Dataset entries
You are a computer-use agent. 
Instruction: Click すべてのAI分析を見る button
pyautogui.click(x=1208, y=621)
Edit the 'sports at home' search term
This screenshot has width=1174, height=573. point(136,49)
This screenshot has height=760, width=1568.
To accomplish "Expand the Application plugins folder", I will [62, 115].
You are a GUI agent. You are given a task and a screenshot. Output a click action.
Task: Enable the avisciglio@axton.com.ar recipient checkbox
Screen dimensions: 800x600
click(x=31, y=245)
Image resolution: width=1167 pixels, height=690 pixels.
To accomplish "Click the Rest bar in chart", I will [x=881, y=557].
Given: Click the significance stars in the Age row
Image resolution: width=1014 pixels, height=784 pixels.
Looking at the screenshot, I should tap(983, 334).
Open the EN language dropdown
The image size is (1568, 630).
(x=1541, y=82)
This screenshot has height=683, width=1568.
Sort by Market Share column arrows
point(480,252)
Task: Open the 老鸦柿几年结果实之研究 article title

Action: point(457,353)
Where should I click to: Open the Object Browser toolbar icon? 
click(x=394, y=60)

Stated problem → Reproduce every line of the listing above without any changes.

Task solution →
You are a computer-use agent. 
Instruction: Click すべてのAI分析を見る button
pyautogui.click(x=1208, y=621)
Edit the 'sports at home' search term
This screenshot has width=1174, height=573. point(136,49)
This screenshot has height=760, width=1568.
To accomplish "Expand the Application plugins folder", I will [62, 115].
You are a GUI agent. You are given a task and a screenshot. Output a click action.
Task: Enable the avisciglio@axton.com.ar recipient checkbox
Screen dimensions: 800x600
click(x=31, y=245)
Image resolution: width=1167 pixels, height=690 pixels.
To accomplish "Click the Rest bar in chart", I will [x=881, y=557].
Given: Click the significance stars in the Age row
Image resolution: width=1014 pixels, height=784 pixels.
Looking at the screenshot, I should tap(983, 334).
Open the EN language dropdown
The image size is (1568, 630).
(x=1541, y=82)
This screenshot has height=683, width=1568.
Sort by Market Share column arrows
point(480,252)
Task: Open the 老鸦柿几年结果实之研究 article title

Action: point(457,353)
Where should I click to: Open the Object Browser toolbar icon? 
click(x=394, y=60)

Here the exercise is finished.